Now and then it’s advisable to break from the routine of solitary building for a few days of walling with a stone compatriot. It’s a chance to share approaches to the craft and backgrounds in the business. Sharing a workspace after being alone takes some adjustment. Another’s safety has to be considered along with one’s own. Trouble can come suddenly and from unexpected quarters. An outcome can be crushing, or as in this tale, just a lesson learned the easy way.
The two of us were starting a retaining wall rebuild. Chunks of granite, some a half-ton weight, were strewn around the site. He was standing on a slight rise above the asphalt parking area where I was bent over a block. I’d just drilled holes and was setting the feathers and wedges for splitting the piece in half. He was twenty-four feet away, dressing a stone by swinging a four-pound hammer against a boasting chisel.
He suddenly hollered. I felt a whoosh of air go past my right ear and heard a thud land next to me. There was a yellow-handled hammer on the ground where there hadn’t been one a second before. I looked up at my companion whose face was frozen in horror. When he spoke it was to begin a profuse apology. The hammer had slipped from his grip, flown up and over the stone yard and had come back down to earth inches from my skull. I picked it up and handed it back to him, bewildered by what had just transpired, because it’s mighty peculiar running into direful error and dumbfounding good luck on the same occasion.

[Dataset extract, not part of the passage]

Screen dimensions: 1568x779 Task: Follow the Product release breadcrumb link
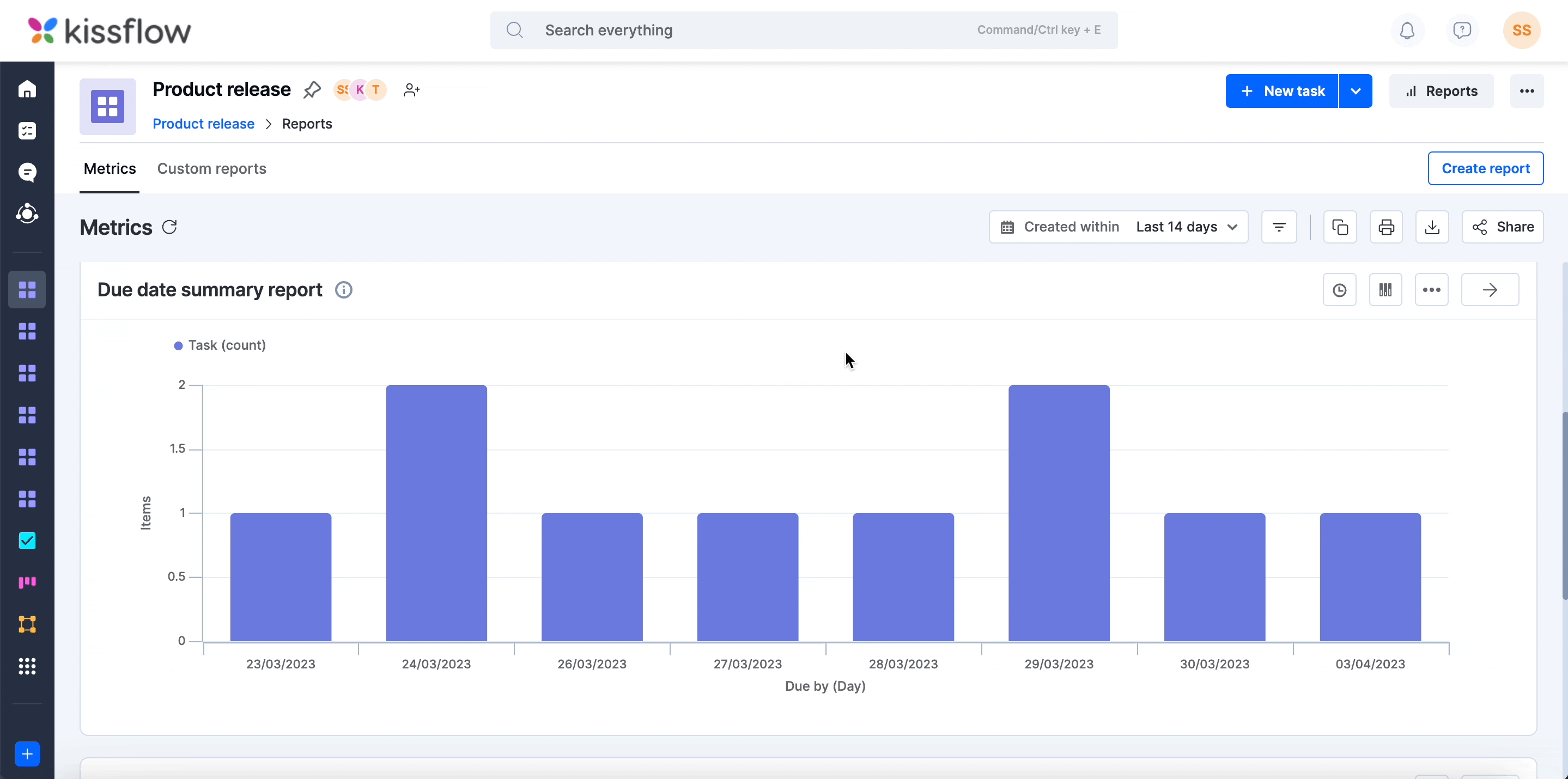point(203,124)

That night I slid myself into bed, already half asleep. Spine pressed into familiar cotton contours, head molded to pillow, the day was about to let me go when I was snapped back to consciousness by an echoic memory. The impact of steel on asphalt immediately followed by a quick rap of wood was in my ear again. The recalled sound was louder, clearer, more distinct than the original. Its singularity was a bright flash in the darkness descending. Something insisted I acknowledge the import of the day’s event, would not let it pass without making sure I “got it”. Life is received not taken.